## DATA FOR THIS TASK
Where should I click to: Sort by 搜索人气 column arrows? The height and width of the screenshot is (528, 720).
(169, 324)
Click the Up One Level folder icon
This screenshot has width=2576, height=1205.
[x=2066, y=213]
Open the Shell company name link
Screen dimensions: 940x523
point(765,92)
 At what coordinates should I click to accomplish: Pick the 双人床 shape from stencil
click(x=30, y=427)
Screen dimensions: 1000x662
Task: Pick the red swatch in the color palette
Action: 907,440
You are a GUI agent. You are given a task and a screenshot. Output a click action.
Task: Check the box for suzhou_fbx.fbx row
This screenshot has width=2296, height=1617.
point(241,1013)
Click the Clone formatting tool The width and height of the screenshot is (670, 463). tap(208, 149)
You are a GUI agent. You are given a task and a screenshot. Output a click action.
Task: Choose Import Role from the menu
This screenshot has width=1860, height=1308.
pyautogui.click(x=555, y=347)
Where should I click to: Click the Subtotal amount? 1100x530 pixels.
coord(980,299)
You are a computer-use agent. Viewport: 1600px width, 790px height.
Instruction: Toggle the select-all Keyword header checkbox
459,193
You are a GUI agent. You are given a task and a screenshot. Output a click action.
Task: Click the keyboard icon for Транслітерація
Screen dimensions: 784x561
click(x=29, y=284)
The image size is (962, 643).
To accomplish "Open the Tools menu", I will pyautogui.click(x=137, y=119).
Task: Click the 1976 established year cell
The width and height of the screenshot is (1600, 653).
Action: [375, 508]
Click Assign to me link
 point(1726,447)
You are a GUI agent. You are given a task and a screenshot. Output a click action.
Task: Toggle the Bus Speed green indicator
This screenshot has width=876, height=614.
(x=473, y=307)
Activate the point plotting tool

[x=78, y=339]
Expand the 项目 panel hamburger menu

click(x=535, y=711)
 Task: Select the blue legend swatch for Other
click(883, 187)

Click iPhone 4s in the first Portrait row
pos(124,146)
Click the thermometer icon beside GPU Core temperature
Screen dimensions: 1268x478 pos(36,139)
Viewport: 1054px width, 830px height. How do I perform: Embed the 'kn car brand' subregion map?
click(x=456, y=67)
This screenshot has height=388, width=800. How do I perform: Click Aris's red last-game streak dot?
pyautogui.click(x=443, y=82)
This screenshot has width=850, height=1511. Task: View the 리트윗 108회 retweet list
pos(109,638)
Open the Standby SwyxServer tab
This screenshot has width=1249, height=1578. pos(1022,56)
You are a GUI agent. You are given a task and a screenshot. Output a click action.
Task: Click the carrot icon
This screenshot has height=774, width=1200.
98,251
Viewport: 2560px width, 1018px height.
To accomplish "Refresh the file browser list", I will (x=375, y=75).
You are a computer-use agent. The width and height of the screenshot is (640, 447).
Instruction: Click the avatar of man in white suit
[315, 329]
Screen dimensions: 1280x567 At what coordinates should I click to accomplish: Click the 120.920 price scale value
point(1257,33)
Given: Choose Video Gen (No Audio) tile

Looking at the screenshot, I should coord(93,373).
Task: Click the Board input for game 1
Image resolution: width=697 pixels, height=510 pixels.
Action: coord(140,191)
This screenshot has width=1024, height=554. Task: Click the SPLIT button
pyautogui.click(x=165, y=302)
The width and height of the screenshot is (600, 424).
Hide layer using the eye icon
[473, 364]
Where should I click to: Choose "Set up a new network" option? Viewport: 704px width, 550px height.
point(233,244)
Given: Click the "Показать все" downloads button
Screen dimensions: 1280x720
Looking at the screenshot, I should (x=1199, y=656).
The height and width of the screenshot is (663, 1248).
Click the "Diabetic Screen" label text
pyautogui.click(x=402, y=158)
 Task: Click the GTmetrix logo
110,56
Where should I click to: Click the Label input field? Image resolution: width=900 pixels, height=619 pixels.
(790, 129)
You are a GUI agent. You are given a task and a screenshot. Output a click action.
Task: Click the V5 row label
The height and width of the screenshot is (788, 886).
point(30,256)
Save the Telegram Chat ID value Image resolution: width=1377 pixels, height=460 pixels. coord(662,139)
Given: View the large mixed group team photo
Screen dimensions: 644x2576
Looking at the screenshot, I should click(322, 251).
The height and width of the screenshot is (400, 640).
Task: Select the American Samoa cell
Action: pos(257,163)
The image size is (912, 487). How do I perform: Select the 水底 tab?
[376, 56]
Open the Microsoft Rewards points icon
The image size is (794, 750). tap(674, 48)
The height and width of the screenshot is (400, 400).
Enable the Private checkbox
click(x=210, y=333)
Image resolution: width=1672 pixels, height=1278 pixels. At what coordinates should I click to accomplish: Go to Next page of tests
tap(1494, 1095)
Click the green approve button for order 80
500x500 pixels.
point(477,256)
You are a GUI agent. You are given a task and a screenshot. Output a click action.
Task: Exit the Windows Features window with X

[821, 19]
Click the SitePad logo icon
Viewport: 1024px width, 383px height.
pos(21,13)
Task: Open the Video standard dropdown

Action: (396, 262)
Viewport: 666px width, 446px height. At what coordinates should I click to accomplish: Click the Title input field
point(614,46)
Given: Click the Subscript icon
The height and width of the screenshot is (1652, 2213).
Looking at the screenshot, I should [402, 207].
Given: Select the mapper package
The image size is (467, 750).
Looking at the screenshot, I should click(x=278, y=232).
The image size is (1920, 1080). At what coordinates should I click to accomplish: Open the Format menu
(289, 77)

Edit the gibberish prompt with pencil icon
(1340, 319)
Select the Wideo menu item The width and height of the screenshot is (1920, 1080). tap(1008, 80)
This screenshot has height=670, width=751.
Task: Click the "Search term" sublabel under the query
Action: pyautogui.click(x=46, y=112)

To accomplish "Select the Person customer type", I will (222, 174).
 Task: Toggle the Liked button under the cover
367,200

## PROBLEM DESCRIPTION
Put the lines above into a Markdown table with the columns No. and Line, giving each row a number and leaving out the blank lines.

## SOLUTION BELOW
| No. | Line |
|---|---|
| 1 | Where should I click to: Sort by 搜索人气 column arrows? The height and width of the screenshot is (528, 720). |
| 2 | (169, 324) |
| 3 | Click the Up One Level folder icon |
| 4 | This screenshot has width=2576, height=1205. |
| 5 | [x=2066, y=213] |
| 6 | Open the Shell company name link |
| 7 | Screen dimensions: 940x523 |
| 8 | point(765,92) |
| 9 |  At what coordinates should I click to accomplish: Pick the 双人床 shape from stencil |
| 10 | click(x=30, y=427) |
| 11 | Screen dimensions: 1000x662 |
| 12 | Task: Pick the red swatch in the color palette |
| 13 | Action: 907,440 |
| 14 | You are a GUI agent. You are given a task and a screenshot. Output a click action. |
| 15 | Task: Check the box for suzhou_fbx.fbx row |
| 16 | This screenshot has width=2296, height=1617. |
| 17 | point(241,1013) |
| 18 | Click the Clone formatting tool The width and height of the screenshot is (670, 463). tap(208, 149) |
| 19 | You are a GUI agent. You are given a task and a screenshot. Output a click action. |
| 20 | Task: Choose Import Role from the menu |
| 21 | This screenshot has width=1860, height=1308. |
| 22 | pyautogui.click(x=555, y=347) |
| 23 | Where should I click to: Click the Subtotal amount? 1100x530 pixels. |
| 24 | coord(980,299) |
| 25 | You are a computer-use agent. Viewport: 1600px width, 790px height. |
| 26 | Instruction: Toggle the select-all Keyword header checkbox |
| 27 | 459,193 |
| 28 | You are a GUI agent. You are given a task and a screenshot. Output a click action. |
| 29 | Task: Click the keyboard icon for Транслітерація |
| 30 | Screen dimensions: 784x561 |
| 31 | click(x=29, y=284) |
| 32 | The image size is (962, 643). |
| 33 | To accomplish "Open the Tools menu", I will pyautogui.click(x=137, y=119). |
| 34 | Task: Click the 1976 established year cell |
| 35 | The width and height of the screenshot is (1600, 653). |
| 36 | Action: [375, 508] |
| 37 | Click Assign to me link |
| 38 |  point(1726,447) |
| 39 | You are a GUI agent. You are given a task and a screenshot. Output a click action. |
| 40 | Task: Toggle the Bus Speed green indicator |
| 41 | This screenshot has width=876, height=614. |
| 42 | (x=473, y=307) |
| 43 | Activate the point plotting tool |
| 44 | [x=78, y=339] |
| 45 | Expand the 项目 panel hamburger menu |
| 46 | click(x=535, y=711) |
| 47 |  Task: Select the blue legend swatch for Other |
| 48 | click(883, 187) |
| 49 | Click iPhone 4s in the first Portrait row |
| 50 | pos(124,146) |
| 51 | Click the thermometer icon beside GPU Core temperature |
| 52 | Screen dimensions: 1268x478 pos(36,139) |
| 53 | Viewport: 1054px width, 830px height. How do I perform: Embed the 'kn car brand' subregion map? |
| 54 | click(x=456, y=67) |
| 55 | This screenshot has height=388, width=800. How do I perform: Click Aris's red last-game streak dot? |
| 56 | pyautogui.click(x=443, y=82) |
| 57 | This screenshot has width=850, height=1511. Task: View the 리트윗 108회 retweet list |
| 58 | pos(109,638) |
| 59 | Open the Standby SwyxServer tab |
| 60 | This screenshot has width=1249, height=1578. pos(1022,56) |
| 61 | You are a GUI agent. You are given a task and a screenshot. Output a click action. |
| 62 | Task: Click the carrot icon |
| 63 | This screenshot has height=774, width=1200. |
| 64 | 98,251 |
| 65 | Viewport: 2560px width, 1018px height. |
| 66 | To accomplish "Refresh the file browser list", I will (x=375, y=75). |
| 67 | You are a computer-use agent. The width and height of the screenshot is (640, 447). |
| 68 | Instruction: Click the avatar of man in white suit |
| 69 | [315, 329] |
| 70 | Screen dimensions: 1280x567 At what coordinates should I click to accomplish: Click the 120.920 price scale value |
| 71 | point(1257,33) |
| 72 | Given: Choose Video Gen (No Audio) tile |
| 73 | Looking at the screenshot, I should coord(93,373). |
| 74 | Task: Click the Board input for game 1 |
| 75 | Image resolution: width=697 pixels, height=510 pixels. |
| 76 | Action: coord(140,191) |
| 77 | This screenshot has width=1024, height=554. Task: Click the SPLIT button |
| 78 | pyautogui.click(x=165, y=302) |
| 79 | The width and height of the screenshot is (600, 424). |
| 80 | Hide layer using the eye icon |
| 81 | [473, 364] |
| 82 | Where should I click to: Choose "Set up a new network" option? Viewport: 704px width, 550px height. |
| 83 | point(233,244) |
| 84 | Given: Click the "Показать все" downloads button |
| 85 | Screen dimensions: 1280x720 |
| 86 | Looking at the screenshot, I should (x=1199, y=656). |
| 87 | The height and width of the screenshot is (663, 1248). |
| 88 | Click the "Diabetic Screen" label text |
| 89 | pyautogui.click(x=402, y=158) |
| 90 |  Task: Click the GTmetrix logo |
| 91 | 110,56 |
| 92 | Where should I click to: Click the Label input field? Image resolution: width=900 pixels, height=619 pixels. |
| 93 | (790, 129) |
| 94 | You are a GUI agent. You are given a task and a screenshot. Output a click action. |
| 95 | Task: Click the V5 row label |
| 96 | The height and width of the screenshot is (788, 886). |
| 97 | point(30,256) |
| 98 | Save the Telegram Chat ID value Image resolution: width=1377 pixels, height=460 pixels. coord(662,139) |
| 99 | Given: View the large mixed group team photo |
| 100 | Screen dimensions: 644x2576 |
| 101 | Looking at the screenshot, I should click(322, 251). |
| 102 | The height and width of the screenshot is (400, 640). |
| 103 | Task: Select the American Samoa cell |
| 104 | Action: pos(257,163) |
| 105 | The image size is (912, 487). How do I perform: Select the 水底 tab? |
| 106 | [376, 56] |
| 107 | Open the Microsoft Rewards points icon |
| 108 | The image size is (794, 750). tap(674, 48) |
| 109 | The height and width of the screenshot is (400, 400). |
| 110 | Enable the Private checkbox |
| 111 | click(x=210, y=333) |
| 112 | Image resolution: width=1672 pixels, height=1278 pixels. At what coordinates should I click to accomplish: Go to Next page of tests |
| 113 | tap(1494, 1095) |
| 114 | Click the green approve button for order 80 |
| 115 | 500x500 pixels. |
| 116 | point(477,256) |
| 117 | You are a GUI agent. You are given a task and a screenshot. Output a click action. |
| 118 | Task: Exit the Windows Features window with X |
| 119 | [821, 19] |
| 120 | Click the SitePad logo icon |
| 121 | Viewport: 1024px width, 383px height. |
| 122 | pos(21,13) |
| 123 | Task: Open the Video standard dropdown |
| 124 | Action: (396, 262) |
| 125 | Viewport: 666px width, 446px height. At what coordinates should I click to accomplish: Click the Title input field |
| 126 | point(614,46) |
| 127 | Given: Click the Subscript icon |
| 128 | The height and width of the screenshot is (1652, 2213). |
| 129 | Looking at the screenshot, I should [402, 207]. |
| 130 | Given: Select the mapper package |
| 131 | The image size is (467, 750). |
| 132 | Looking at the screenshot, I should click(x=278, y=232). |
| 133 | The image size is (1920, 1080). At what coordinates should I click to accomplish: Open the Format menu |
| 134 | (289, 77) |
| 135 | Edit the gibberish prompt with pencil icon |
| 136 | (1340, 319) |
| 137 | Select the Wideo menu item The width and height of the screenshot is (1920, 1080). tap(1008, 80) |
| 138 | This screenshot has height=670, width=751. |
| 139 | Task: Click the "Search term" sublabel under the query |
| 140 | Action: pyautogui.click(x=46, y=112) |
| 141 | To accomplish "Select the Person customer type", I will (222, 174). |
| 142 |  Task: Toggle the Liked button under the cover |
| 143 | 367,200 |